In the mid-1990s, after the implementation of the policy of liberalization and expansion of higher education in Taiwan, the redistribution of educational resources affected the accumulation of personal human capital, which led to a change of labor productivity and the relative wages of university graduates decreased more than those of non-university educated workers. This paper analyzes the effects of a higher-education expansion without thorough consideration of the possible effects on wage structure across the educational categories. As Taiwan’s university numbers had tripled from the mid-1990s to the early 2000s, the graduates with university diplomas fluxed into the labor market and reduced job opportunities for lower-than-university educated workers. On the other hand, the oversupply of university graduates was in terms of quantity but not necessarily in terms of quality, and may further depreciate the value of the university premium. The empirical estimates show that the university wage premium depreciated by 12% in the first decade after the higher-education expansion, and was further devalued by 21% in the second decade after the expansion.

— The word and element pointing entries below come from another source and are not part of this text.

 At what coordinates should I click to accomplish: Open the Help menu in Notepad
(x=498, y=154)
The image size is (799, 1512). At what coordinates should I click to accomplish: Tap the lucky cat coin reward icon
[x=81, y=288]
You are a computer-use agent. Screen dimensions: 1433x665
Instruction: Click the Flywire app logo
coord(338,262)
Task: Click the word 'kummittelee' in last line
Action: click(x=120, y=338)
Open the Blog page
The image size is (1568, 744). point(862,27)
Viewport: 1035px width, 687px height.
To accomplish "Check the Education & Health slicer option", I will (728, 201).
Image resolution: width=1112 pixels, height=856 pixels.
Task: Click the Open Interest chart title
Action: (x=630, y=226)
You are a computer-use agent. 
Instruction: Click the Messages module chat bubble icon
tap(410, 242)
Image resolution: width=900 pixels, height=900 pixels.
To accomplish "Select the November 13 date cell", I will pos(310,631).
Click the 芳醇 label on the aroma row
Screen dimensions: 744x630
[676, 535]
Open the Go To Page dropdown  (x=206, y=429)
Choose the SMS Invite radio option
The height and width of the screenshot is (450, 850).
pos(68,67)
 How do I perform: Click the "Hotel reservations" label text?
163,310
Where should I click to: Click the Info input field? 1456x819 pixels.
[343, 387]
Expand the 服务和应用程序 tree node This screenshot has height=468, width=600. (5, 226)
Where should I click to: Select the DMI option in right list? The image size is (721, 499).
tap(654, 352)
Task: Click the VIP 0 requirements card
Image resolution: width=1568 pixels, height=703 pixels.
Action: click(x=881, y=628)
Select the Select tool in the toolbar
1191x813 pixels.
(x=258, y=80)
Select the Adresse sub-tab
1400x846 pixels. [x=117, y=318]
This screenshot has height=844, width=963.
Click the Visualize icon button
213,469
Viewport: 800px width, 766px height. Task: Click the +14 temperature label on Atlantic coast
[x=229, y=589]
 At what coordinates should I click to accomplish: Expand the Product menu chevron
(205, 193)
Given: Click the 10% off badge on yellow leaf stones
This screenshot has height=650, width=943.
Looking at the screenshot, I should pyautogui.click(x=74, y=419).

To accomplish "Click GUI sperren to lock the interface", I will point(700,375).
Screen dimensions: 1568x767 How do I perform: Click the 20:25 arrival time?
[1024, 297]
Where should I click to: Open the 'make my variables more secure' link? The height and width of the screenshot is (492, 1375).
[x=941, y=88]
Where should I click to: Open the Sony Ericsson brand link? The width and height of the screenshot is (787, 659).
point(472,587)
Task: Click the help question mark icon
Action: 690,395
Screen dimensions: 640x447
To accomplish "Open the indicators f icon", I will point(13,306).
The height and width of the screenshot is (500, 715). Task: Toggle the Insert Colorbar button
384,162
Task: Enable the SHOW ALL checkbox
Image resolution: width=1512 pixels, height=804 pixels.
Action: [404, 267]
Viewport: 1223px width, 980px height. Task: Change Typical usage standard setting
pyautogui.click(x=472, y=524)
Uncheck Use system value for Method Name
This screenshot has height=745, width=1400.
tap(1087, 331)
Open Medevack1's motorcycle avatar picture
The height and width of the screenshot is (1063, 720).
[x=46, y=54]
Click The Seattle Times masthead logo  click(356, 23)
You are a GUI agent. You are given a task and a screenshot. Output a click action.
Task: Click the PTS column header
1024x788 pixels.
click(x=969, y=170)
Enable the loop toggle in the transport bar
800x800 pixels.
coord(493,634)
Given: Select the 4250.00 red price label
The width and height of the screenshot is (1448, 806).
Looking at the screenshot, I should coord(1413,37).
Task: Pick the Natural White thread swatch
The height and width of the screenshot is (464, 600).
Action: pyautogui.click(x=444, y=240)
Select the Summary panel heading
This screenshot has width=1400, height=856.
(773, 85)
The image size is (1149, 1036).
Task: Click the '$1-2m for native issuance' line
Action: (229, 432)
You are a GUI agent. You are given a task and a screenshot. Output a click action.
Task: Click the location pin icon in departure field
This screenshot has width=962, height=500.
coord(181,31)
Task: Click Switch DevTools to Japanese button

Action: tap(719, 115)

Findings of this paper are consistent with those of Gindling and Sun (2002) and Hsu (2021). In conclusion, dramatic expansion of higher education may not increase the quality of human capital in the short run but will more likely depreciate the value of credentials. It would be insightful to explore the impact of education expansion on university wage premia across the wage distribution; this is the topic of our future research.